(Beginning of Available data)

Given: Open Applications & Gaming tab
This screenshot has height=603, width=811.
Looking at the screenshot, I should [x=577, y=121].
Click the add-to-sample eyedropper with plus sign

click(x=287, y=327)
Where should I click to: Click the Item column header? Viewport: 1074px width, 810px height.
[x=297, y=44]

(End of Available data)
(Beginning of Available data)

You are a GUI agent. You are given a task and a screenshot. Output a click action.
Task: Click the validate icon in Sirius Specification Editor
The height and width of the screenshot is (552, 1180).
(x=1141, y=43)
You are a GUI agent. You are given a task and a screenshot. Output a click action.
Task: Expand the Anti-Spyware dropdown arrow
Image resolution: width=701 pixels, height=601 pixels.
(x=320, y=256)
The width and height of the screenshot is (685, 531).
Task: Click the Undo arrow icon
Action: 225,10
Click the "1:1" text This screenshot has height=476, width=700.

(End of Available data)

* Exercise *
Take the line above containing "Task: Expand the Anti-Spyware dropdown arrow", the line containing "has height=476, width=700.", and all lines in between, and copy them exactly without anything else.

* Response area *
Task: Expand the Anti-Spyware dropdown arrow
Image resolution: width=701 pixels, height=601 pixels.
(x=320, y=256)
The width and height of the screenshot is (685, 531).
Task: Click the Undo arrow icon
Action: 225,10
Click the "1:1" text This screenshot has height=476, width=700.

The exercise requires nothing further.